Vi um homem esguio, olhar firme e gestos medidos. Bonito demais, diziam as senhoras casadas ou não, após doses de bebida. Scala tinha uma casa em Cotovelo, praia vizinha, cuidava de uma bem-sucedida imobiliária e tratou de tudo para a nossa família.
”Rubinho, ele era espetacular, o maior zagueiro que já passou por Natal”, contava Rubens Pai, como se voltasse aos clássicos com 35 mil tensões humanas no Estádio Castelão.
Scala tinha um andar de permanente atalho. Parecia a elegância que anos depois seria por mim encontrada em fitas do exuberante Canal 100, os cinco minutos gloriosos dos apaixonados por futebol que chegavam mais cedo aos cinemas.
O Canal 100 era melhor do que qualquer filme. Scala aparece em vários Gre-Nais pelo Inter, na inauguração do Gigante da Beira-Rio, marcando Eusébio , a Pantera do Benfica de Portugal com charme e lealdade e num jogo do Brasil contra a Iugoslávia, em 1968.
Scala, nos dias de praia aberta e mar de piscina, representava uma idolatria heróica para os torcedores do América e um respeito cívico dos admiradores do ABC. A importância histórica de Luís Carlos Scala remonta aos primórdios do estádio a ser transformado em poeira e lágrimas nossas.

CONJUNTO DE TAREFAS:
[1] Segundo o texto sobre Scala, onde ele tinha uma casa?
[2] Por favor, reproduza o trecho do texto sobre Scala começando em "Vi um homem" e seguindo até "no Estádio Castelão.".
[3] Retome o texto sobre Scala a partir do ponto em que ele termina.
O material que vem depois do texto sobre Scala é separado dele.

MATERIAL REUNIDO:
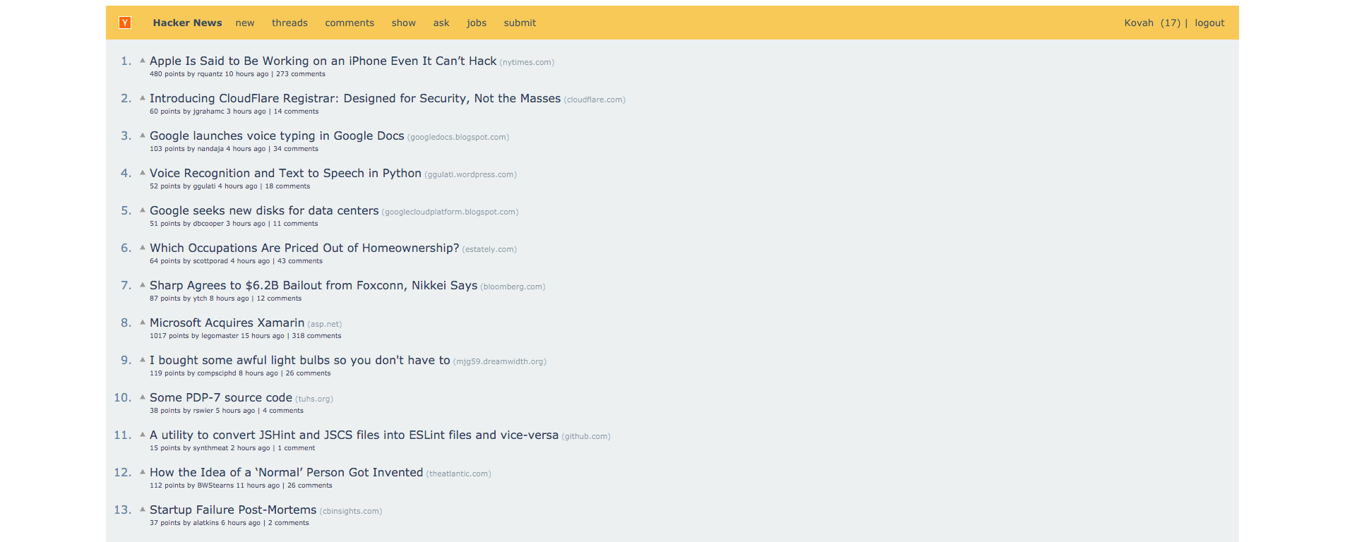The image size is (1345, 542).
Task: Click the orange Y Combinator logo
Action: coord(125,23)
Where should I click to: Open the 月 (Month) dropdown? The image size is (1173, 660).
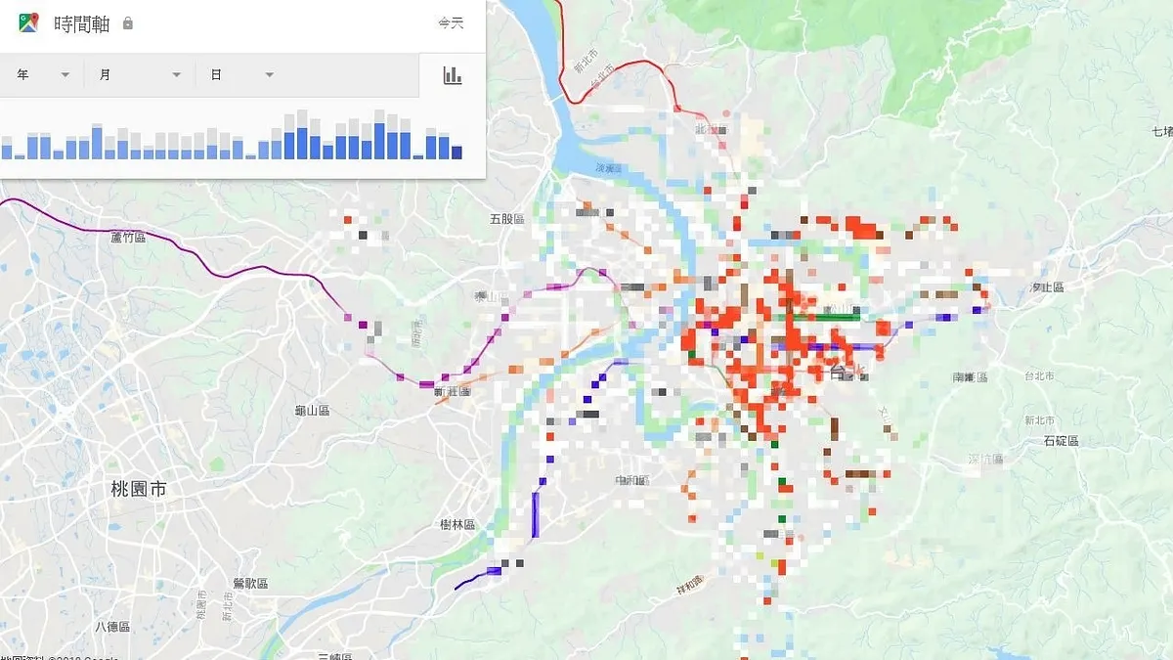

RESPOSTAS ÀS TAREFAS:
[1] Em Cotovelo, praia vizinha.

[2]
Vi um homem esguio, olhar firme e gestos medidos. Bonito demais, diziam as senhoras casadas ou não, após doses de bebida. Scala tinha uma casa em Cotovelo, praia vizinha, cuidava de uma bem-sucedida imobiliária e tratou de tudo para a nossa família.
”Rubinho, ele era espetacular, o maior zagueiro que já passou por Natal”, contava Rubens Pai, como se voltasse aos clássicos com 35 mil tensões humanas no Estádio Castelão.

[3]
Num lance de ousadia, o América, representante do Rio Grande do Norte no Campeonato Brasileiro de 1973, contratara o zagueiro titular do Botafogo(RJ), naquela época formando dupla com Brito, titular da seleção de 1970.
Scala ergueu a Taça Almir, orgulho de cada coração rubro, por significar a melhor campanha de um time do Norte/Nordeste no tal campeonato que o ABC não participou por estar punido, suspenso pelas escalações irregulares do quarto-zagueiro Nilson Andrade, do lateral-esquerdo Rildo e do meia Marcílio no ano anterior.
Scala foi um homem que passou à condição mitológica ainda vivo. Freqüentador curioso das cabines de rádio e das cadeiras intermediárias do Castelão, inúmeras vezes vi gente aos sussurros, tão logo irrompia no estádio o gigante em forma e estilo de imperador.
Scala, conteúdo de líder natural, calça jeans, camisa pólo, sapato mocassim, revistando a tropa para ser comentarista ou simplesmente assistir aos jogos nos quais nunca apareceu alguém igual em luminosidade.
Scala está para o América como um dia Elias Figueroa, o chileno que ocupou seu lugar de camisa 3 do Internacional sempre figurou para o time do Beira-Rio: O de comandante em campo, a estrela com carisma além da grande área que dominava com maestria e antecipação, prontidão de felino no bote ao atacante.
O ABC tinha um atacante imenso e apelido literal de guerra: Jorge, o Demolidor, um gladiador a violar a meta americana. O América sofria por jamais haver sido campeão no estádio-chique(esse era o termo da época), de Lagoa Nova.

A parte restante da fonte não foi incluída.